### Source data
>>>>>

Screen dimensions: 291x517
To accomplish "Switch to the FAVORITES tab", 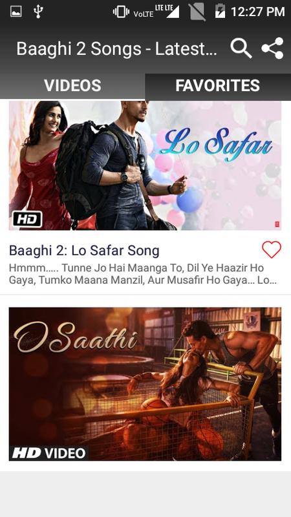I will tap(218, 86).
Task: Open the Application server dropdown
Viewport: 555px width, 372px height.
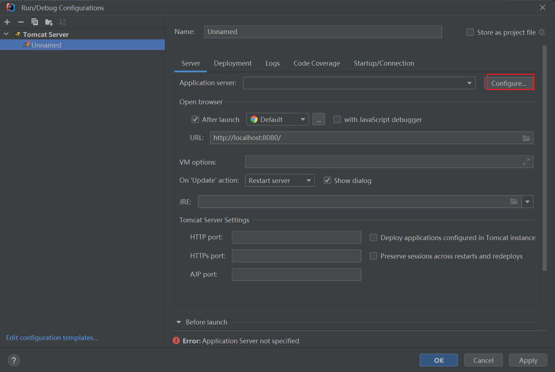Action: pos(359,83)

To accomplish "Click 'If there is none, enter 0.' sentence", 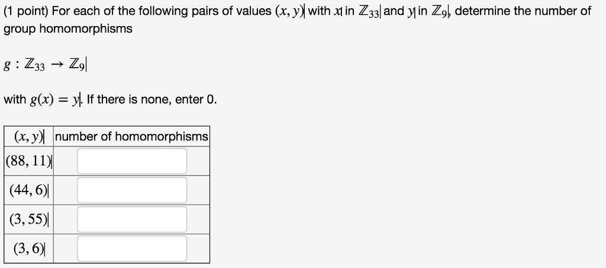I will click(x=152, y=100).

<<<<<
>>>>>

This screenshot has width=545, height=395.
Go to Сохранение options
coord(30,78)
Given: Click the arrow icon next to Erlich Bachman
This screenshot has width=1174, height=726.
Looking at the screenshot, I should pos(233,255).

<<<<<
>>>>>

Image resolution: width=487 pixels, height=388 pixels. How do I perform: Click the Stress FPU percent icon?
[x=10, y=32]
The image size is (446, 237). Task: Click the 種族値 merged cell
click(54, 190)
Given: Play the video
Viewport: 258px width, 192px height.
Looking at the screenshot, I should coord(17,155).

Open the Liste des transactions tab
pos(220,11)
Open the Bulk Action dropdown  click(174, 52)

<<<<<

### WHAT IS REQUIRED
What you give back should be exactly the lines of the data above from the line with "Image resolution: width=487" through the line with "Open the Bulk", both of those included, and nothing more.

### EXERCISE RESULT
Image resolution: width=487 pixels, height=388 pixels. How do I perform: Click the Stress FPU percent icon?
[x=10, y=32]
The image size is (446, 237). Task: Click the 種族値 merged cell
click(54, 190)
Given: Play the video
Viewport: 258px width, 192px height.
Looking at the screenshot, I should coord(17,155).

Open the Liste des transactions tab
pos(220,11)
Open the Bulk Action dropdown  click(174, 52)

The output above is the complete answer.